# YOUR TASK
Copy, word for word, the line containing "Given: Dismiss the rule dialog via Cancel" and each line that follows it in the entries below; pictures do not belong in the copy.

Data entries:
________________

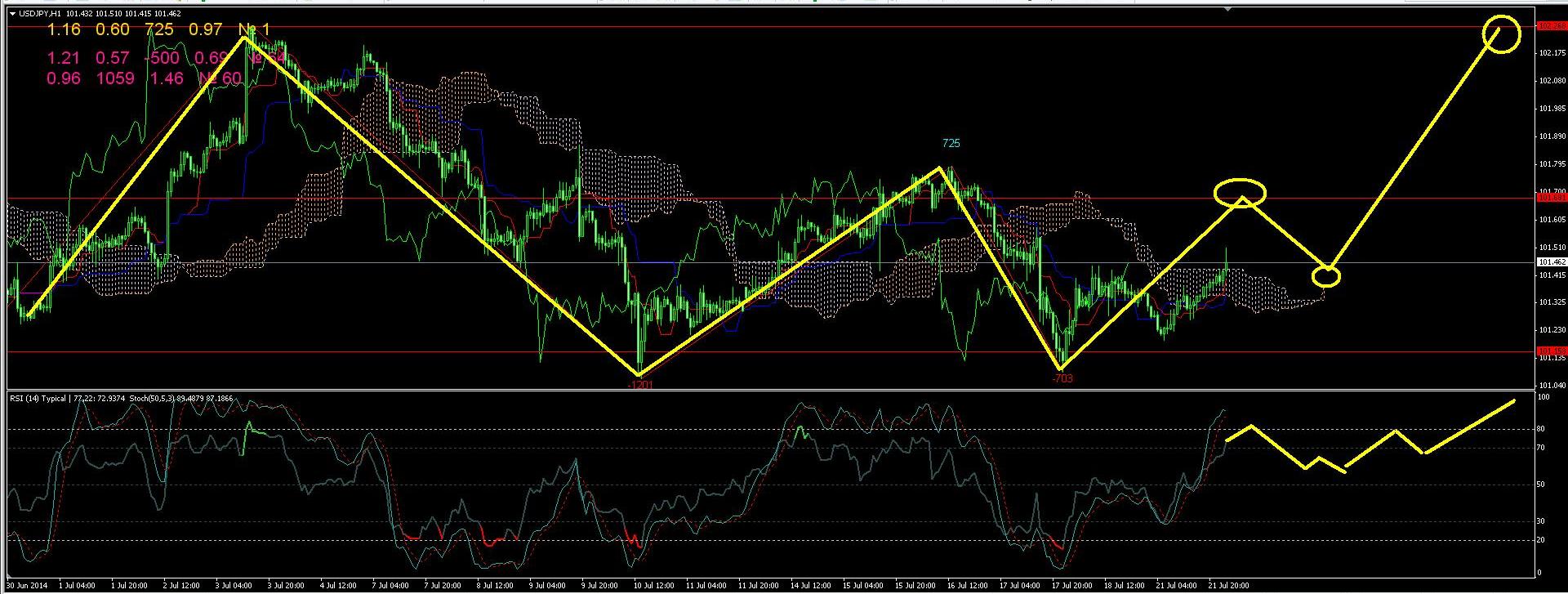Click the triangle arrow beside USDJPY,H1
This screenshot has height=594, width=1568.
pyautogui.click(x=12, y=14)
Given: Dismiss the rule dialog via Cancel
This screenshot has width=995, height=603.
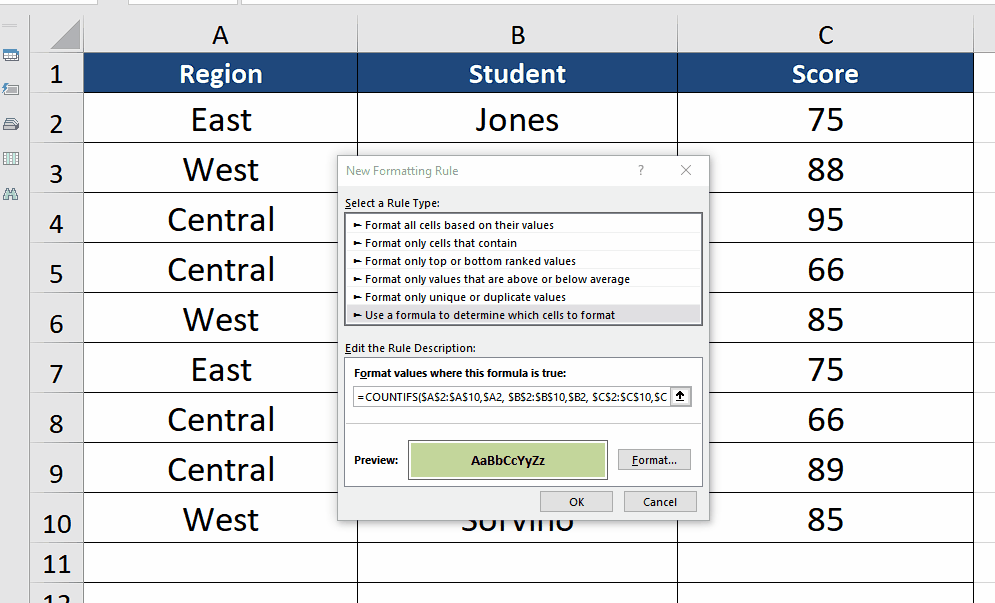Looking at the screenshot, I should point(660,501).
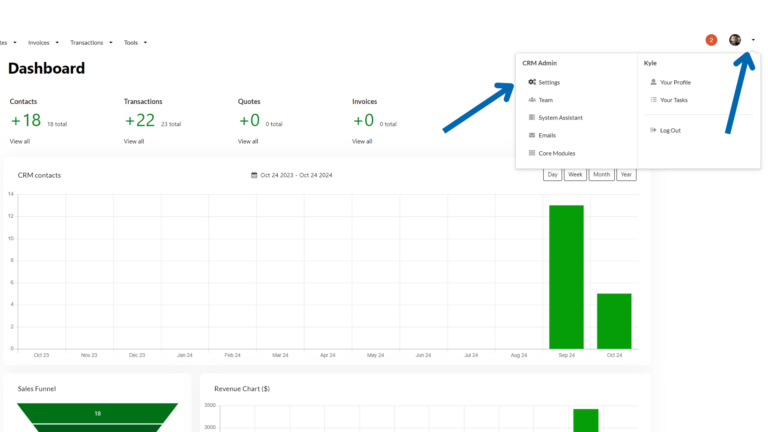Click the Your Profile person icon
This screenshot has width=768, height=432.
click(653, 82)
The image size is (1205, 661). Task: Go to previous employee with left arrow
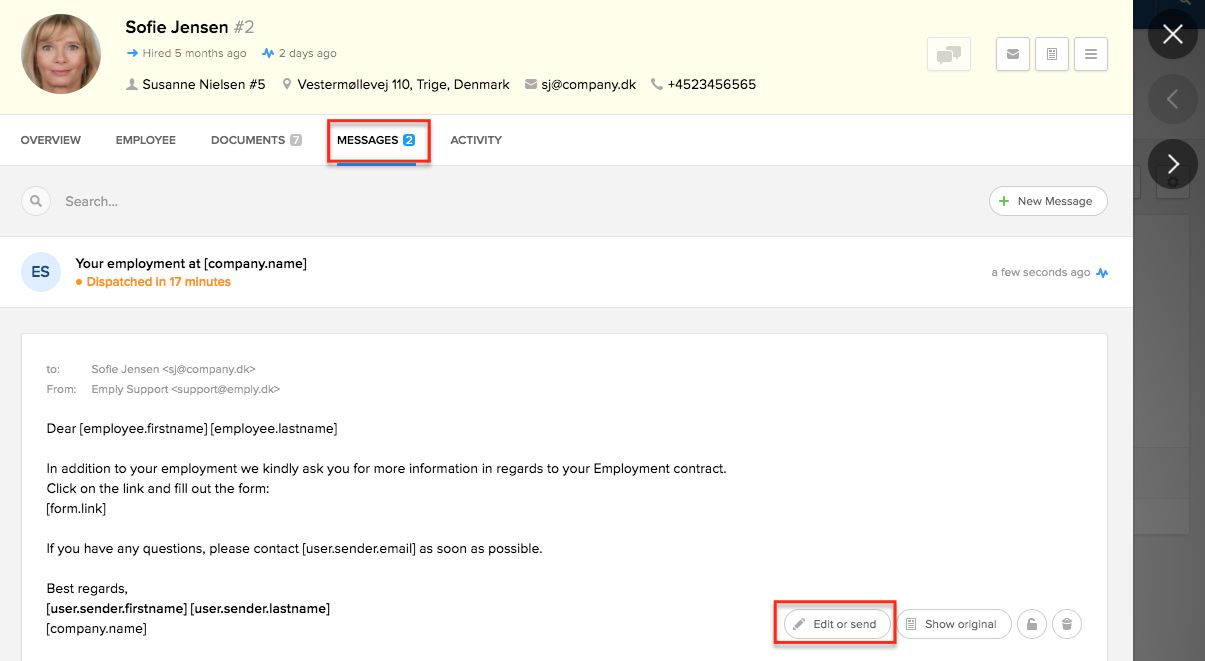click(1173, 99)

________________

# ANSWER TO THE EXERCISE
Given: Dismiss the rule dialog via Cancel
This screenshot has width=995, height=603.
Looking at the screenshot, I should point(660,501).
Click the Your Profile person icon
This screenshot has width=768, height=432.
click(653, 82)
The image size is (1205, 661). Task: Go to previous employee with left arrow
click(1173, 99)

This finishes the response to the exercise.